Strasbourg, 22 November 2023

Today, the European Parliament adopted its negotiating position on the Commission proposal for a Regulation on Packaging and Packaging Waste (PPWR). “This represents an important and long-awaited step forward in the legislative process which gets us closer to finalizing a text that will change the future of the way we package products for decades to come” states Guido Aufdemkamp, Executive Director of Flexible Packaging Europe.

Flexible Packaging Europe (FPE), representing flexible packaging suppliers across materials, welcomes the improvements on several points of the Commission’s original proposal. For example:

  • Clearer deadlines for recyclability requirements will allow the industry to properly adapt packaging designs and scale up collection and recycling infrastructures.
  • Exemptions from specific reuse targets for fundamental flexible transport packaging used in direct contact with food were necessary to ensure the safe movement of food around the EU by reducing food waste, emissions, avoiding contamination and enabling reuse of rigid containers.

Member States will also have to scale up efforts to separately collect packaging but, unfortunately, it would be only voluntary for Member States to sort waste that is not separately collected in order to capture recyclable packaging.

Parts of the Parliament’s PPWR text still remain challenging, namely the new ban on Grade D recyclability performance grade which hinders innovation and could have a significant impact on different packaging formats. Also, the lack of a proper safeguard clauses to avoid the risks of potential lack of availability of recycled plastics or adverse effects on human or animal health, security of food supply or the environment might cause disruption in the supplies of packaging and packaged goods, especially for food. This risk is particularly impacting SMEs.

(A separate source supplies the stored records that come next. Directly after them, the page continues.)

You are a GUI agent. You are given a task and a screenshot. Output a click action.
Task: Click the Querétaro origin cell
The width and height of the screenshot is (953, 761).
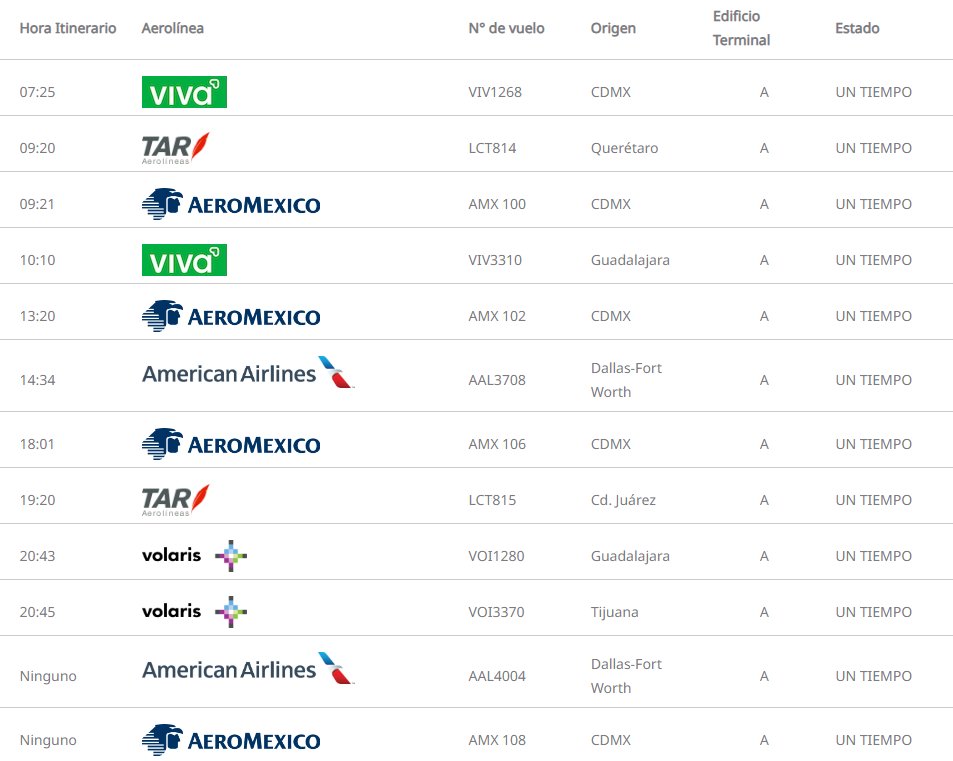(x=624, y=148)
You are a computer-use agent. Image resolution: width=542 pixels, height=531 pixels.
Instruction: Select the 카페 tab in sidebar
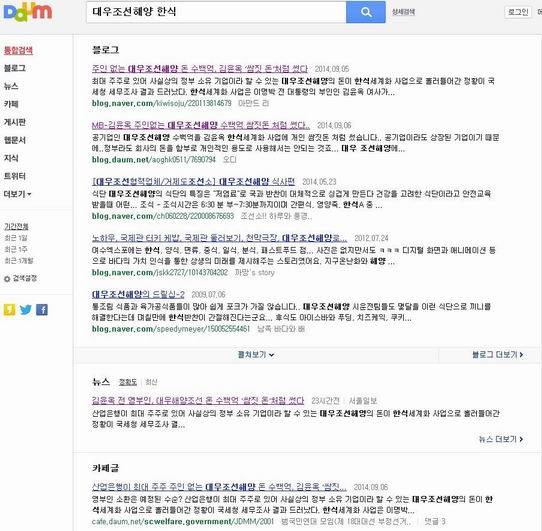[x=11, y=104]
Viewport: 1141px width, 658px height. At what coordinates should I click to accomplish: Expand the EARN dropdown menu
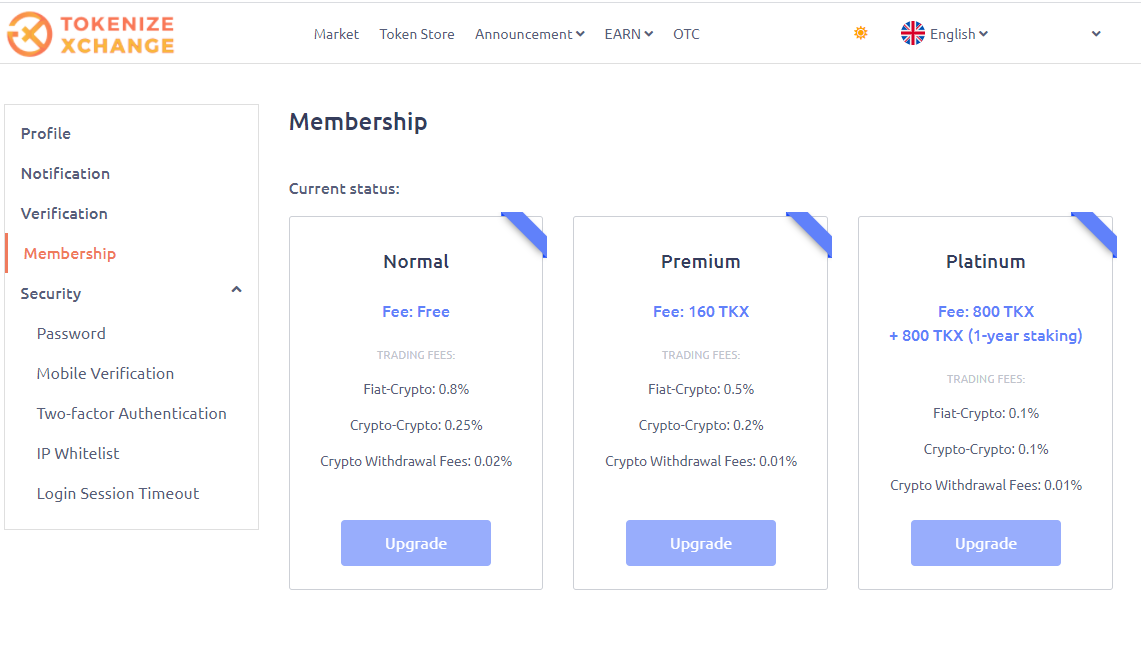pyautogui.click(x=629, y=34)
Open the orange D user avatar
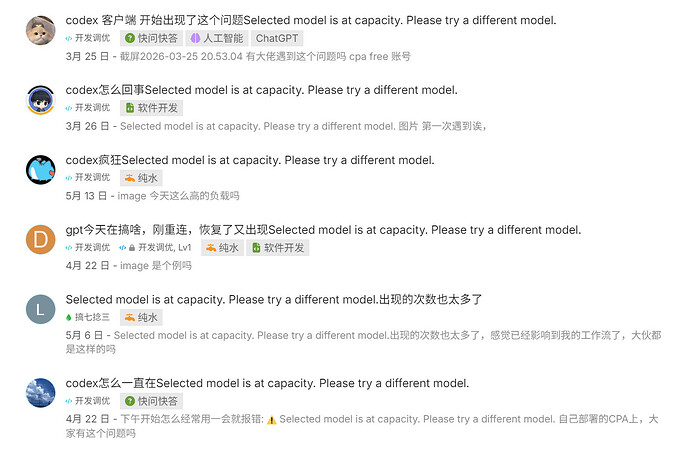 pos(40,240)
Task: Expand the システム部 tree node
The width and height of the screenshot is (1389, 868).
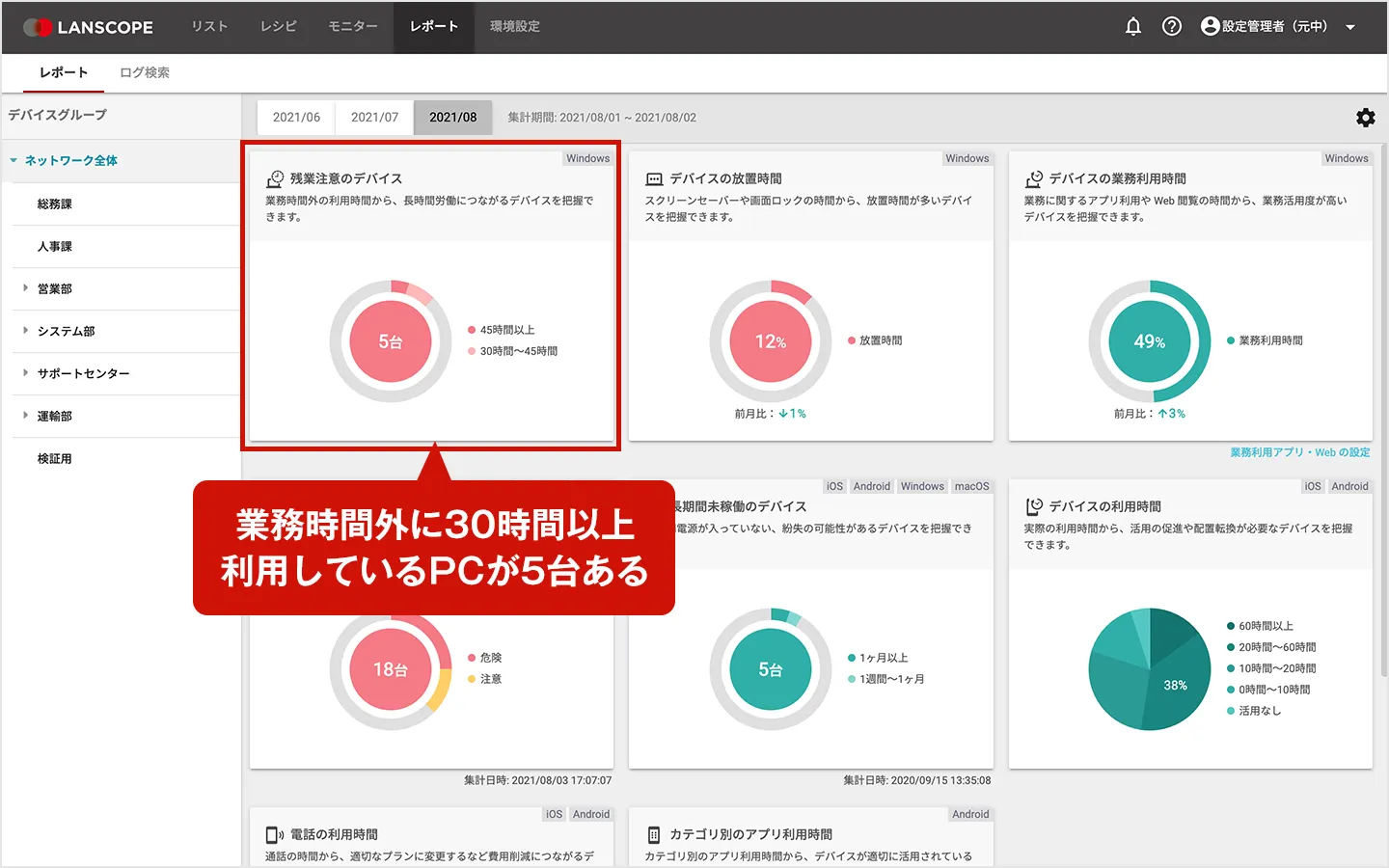Action: tap(26, 331)
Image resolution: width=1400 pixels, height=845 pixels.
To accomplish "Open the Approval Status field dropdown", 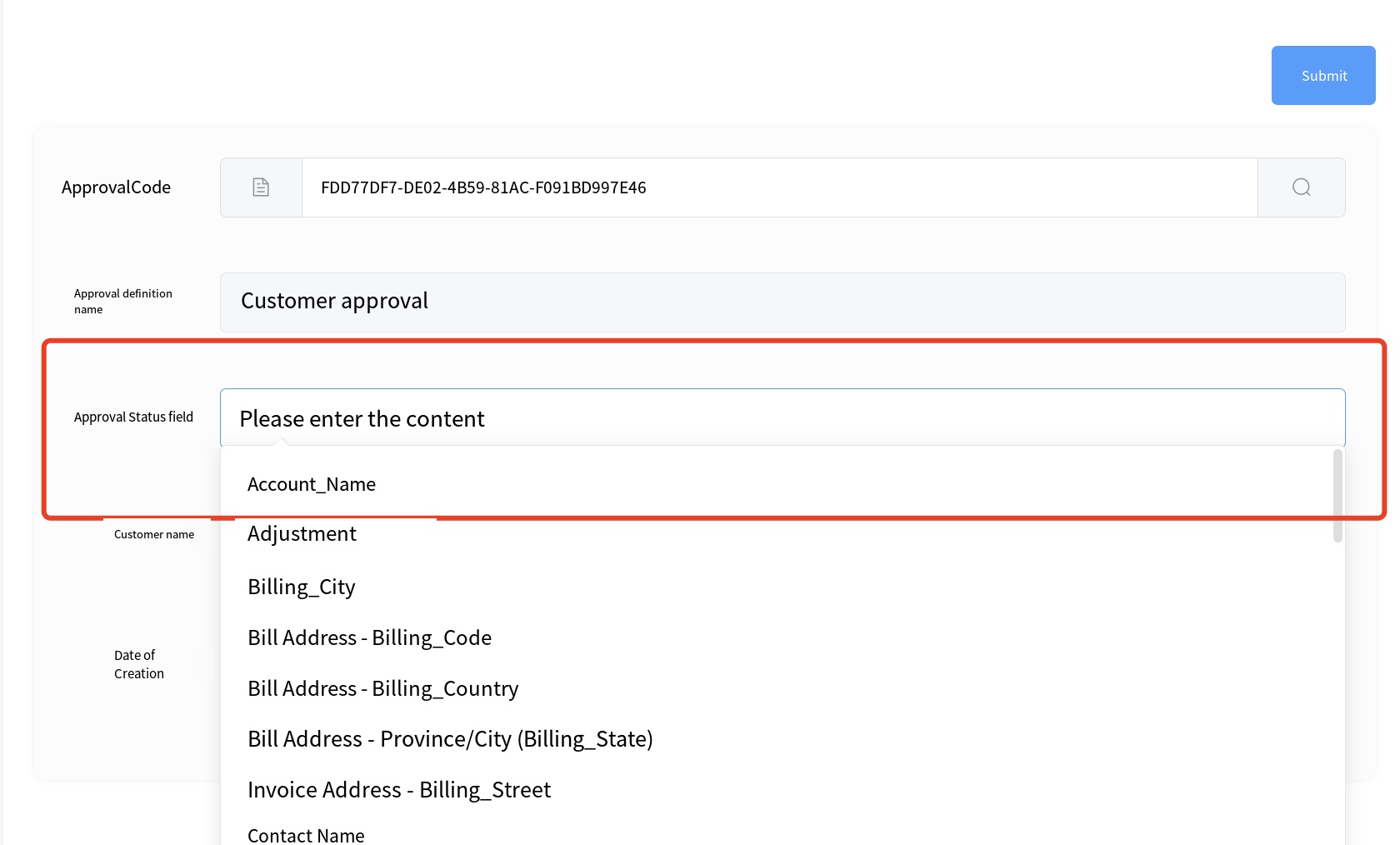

Equally concerning is the decision of the European Parliament to weaken a full harmonization of the PPWR, particularly by granting freedom to Member States to adopt more stringent national measures. The industry needs a strong single market and homogeneous legislation across the EU to operate.

It is now up to the Council to make sure that these remaining issues are properly addressed during interinstitutional negotiations.

“PPWR signifies a great opportunity to scale up circularity and lower the total environmental impacts of production and consumption of packaging and packaged goods by minimizing the resources used and boosting recyclability”, Guido Aufdemkamp added. Flexible Packaging Europe is looking forward to the next steps of the legislative process, particularly the Council General Approach, due to be adopted by the end of the year. We look forward to continuing to share our expertise with policy makers and support them in achieving an ambitious and enforceable agreement on the PPWR.”